MEMORANDUM OF DECISION RE MOTION TO DISMISS # 168, 170
INTRODUCTION and BACKGROUND
The plaintiff has filed a Five–Count complaint containing causes of action to quiet title, inverse condemnation, unfair trade practices as to Fountain Lake, LLC, unfair trade practices as to the City of Ansonia, and application to lay out a highway pursuant to Gen.Stat. Sec. 13a–63.
The plaintiff owns a lot referred to as the Shuster Lot noted in a subdivision of Fountain Lake Commerce Park (Commerce Park) in the City of Ansonia. The property was part of the Fountain Lake Commerce Center noted in the 1991 Project Plan approved by the City of Ansonia. The property had been re-zoned as a Commerce Park District. The project contained two parcels, that is, the plaintiff's property and the property owned by the defendant, Fountain Lake, LLC. The defendant purchased the Fountain Lake property in June 2006 and thereafter entered into a Land Disposition Agreement and an amendment to the Land Disposition Agreement dated September 20, 2006. The plaintiff's parcel which is the second property within the Commerce Park development was owned by George Shuster and at his death passed to Jeanne Shuster, the plaintiff.

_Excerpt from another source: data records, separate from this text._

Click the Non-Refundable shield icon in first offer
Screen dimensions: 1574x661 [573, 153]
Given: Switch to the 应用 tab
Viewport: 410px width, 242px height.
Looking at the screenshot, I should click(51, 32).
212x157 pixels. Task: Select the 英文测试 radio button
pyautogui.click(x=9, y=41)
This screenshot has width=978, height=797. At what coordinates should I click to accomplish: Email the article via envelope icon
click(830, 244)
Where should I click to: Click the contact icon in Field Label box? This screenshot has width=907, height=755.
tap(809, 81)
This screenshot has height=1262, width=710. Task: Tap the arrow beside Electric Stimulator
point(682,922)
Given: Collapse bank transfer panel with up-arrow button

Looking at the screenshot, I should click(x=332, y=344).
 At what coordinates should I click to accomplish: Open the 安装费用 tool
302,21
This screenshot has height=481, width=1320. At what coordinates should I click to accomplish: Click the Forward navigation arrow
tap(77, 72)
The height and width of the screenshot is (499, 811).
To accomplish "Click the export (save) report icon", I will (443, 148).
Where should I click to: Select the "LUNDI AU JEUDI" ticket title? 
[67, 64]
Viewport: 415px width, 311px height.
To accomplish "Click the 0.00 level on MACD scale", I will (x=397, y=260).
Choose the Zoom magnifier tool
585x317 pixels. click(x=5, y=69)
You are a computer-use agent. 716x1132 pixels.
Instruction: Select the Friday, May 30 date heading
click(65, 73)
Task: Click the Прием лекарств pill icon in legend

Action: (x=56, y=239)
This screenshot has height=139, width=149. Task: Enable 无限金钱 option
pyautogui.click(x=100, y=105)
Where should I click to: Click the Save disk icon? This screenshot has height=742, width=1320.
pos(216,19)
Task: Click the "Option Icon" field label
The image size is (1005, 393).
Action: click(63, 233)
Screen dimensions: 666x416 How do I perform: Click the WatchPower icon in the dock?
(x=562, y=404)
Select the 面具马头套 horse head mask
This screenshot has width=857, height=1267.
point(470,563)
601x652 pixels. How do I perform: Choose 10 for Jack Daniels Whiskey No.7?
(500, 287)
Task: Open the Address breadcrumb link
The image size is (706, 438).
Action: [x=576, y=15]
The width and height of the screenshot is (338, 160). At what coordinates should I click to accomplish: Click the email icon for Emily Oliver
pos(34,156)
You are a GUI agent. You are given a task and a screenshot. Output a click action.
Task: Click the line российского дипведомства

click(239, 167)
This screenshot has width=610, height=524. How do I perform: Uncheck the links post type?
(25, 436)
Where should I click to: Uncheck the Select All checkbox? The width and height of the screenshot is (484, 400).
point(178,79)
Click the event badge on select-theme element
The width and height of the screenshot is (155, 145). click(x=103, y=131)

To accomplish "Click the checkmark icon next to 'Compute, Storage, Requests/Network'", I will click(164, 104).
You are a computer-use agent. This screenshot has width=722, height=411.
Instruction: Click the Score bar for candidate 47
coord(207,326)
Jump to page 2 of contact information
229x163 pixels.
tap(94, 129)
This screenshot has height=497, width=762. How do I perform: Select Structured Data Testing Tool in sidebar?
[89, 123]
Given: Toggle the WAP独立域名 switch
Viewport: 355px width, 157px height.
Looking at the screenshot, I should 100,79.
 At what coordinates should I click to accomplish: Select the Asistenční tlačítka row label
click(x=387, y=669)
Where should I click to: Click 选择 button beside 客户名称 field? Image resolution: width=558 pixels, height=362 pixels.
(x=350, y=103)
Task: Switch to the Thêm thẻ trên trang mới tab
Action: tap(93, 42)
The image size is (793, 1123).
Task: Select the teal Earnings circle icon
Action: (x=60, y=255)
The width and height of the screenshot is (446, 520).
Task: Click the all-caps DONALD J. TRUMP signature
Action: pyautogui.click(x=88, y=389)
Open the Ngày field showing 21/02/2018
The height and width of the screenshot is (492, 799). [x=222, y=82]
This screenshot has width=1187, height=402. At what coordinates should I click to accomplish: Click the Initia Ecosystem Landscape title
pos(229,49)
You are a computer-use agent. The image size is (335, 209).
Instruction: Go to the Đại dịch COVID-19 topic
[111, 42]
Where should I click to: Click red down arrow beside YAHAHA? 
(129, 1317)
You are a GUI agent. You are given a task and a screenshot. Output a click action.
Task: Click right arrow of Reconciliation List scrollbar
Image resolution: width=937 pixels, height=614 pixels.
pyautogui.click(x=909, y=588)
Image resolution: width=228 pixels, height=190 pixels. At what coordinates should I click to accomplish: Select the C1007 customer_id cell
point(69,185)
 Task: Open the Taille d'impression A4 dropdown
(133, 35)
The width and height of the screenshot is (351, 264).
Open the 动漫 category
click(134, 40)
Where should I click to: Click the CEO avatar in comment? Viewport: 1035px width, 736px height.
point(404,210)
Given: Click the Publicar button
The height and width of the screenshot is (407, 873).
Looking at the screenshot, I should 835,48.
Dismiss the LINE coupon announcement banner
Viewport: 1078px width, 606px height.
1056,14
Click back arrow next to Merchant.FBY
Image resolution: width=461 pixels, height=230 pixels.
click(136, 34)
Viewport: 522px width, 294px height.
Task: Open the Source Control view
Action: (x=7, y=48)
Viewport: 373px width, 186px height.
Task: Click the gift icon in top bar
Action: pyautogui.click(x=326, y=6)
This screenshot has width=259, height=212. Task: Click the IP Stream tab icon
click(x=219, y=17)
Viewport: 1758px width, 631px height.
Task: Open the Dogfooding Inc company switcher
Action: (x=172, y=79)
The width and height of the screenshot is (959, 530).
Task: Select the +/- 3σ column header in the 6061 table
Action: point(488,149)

The properties combined made up the Commerce Park development which entered into agreements with the State of Connecticut Department of Economic Development (DECD) in 1991. Thereafter the property was also subject to Assistance Agreements with the State of Connecticut in 1992 and 1997.
After the purchase of the property by Fountain Lake, LLC, there were applications for development of the property to the various commissions with be City of Ansonia. The Project Plan submitted by the defendant Fountain Lake, LLC included the laying out of a street which did not include a connection with the Shuster property. The plaintiff contends that the approval for development for Fountain Lake, LLC has eliminated its access to the main street and thus leaves its property virtually landlocked. The plaintiff contends that the Plan of Conservation and Development for Ansonia intends that the Shuster Lot should be developed consistent with the Commercial Park which can only be accomplished if it has road access to Great Hill Road. This requires access over the Developer's (Fountain Lake, LLC) Access Road. In order to provide the access, the plaintiff contends that it requested that the City of Ansonia through its mayor and board of aldermen lay out the road between Shuster Lot and the Developer's Access Road. The plaintiff contends that there has been no response and thus a refusal to lay out this Road. Thus, the plaintiff argues that they can make an application for the City to lay out the road pursuant to 13a–63 of the Connecticut General Statutes.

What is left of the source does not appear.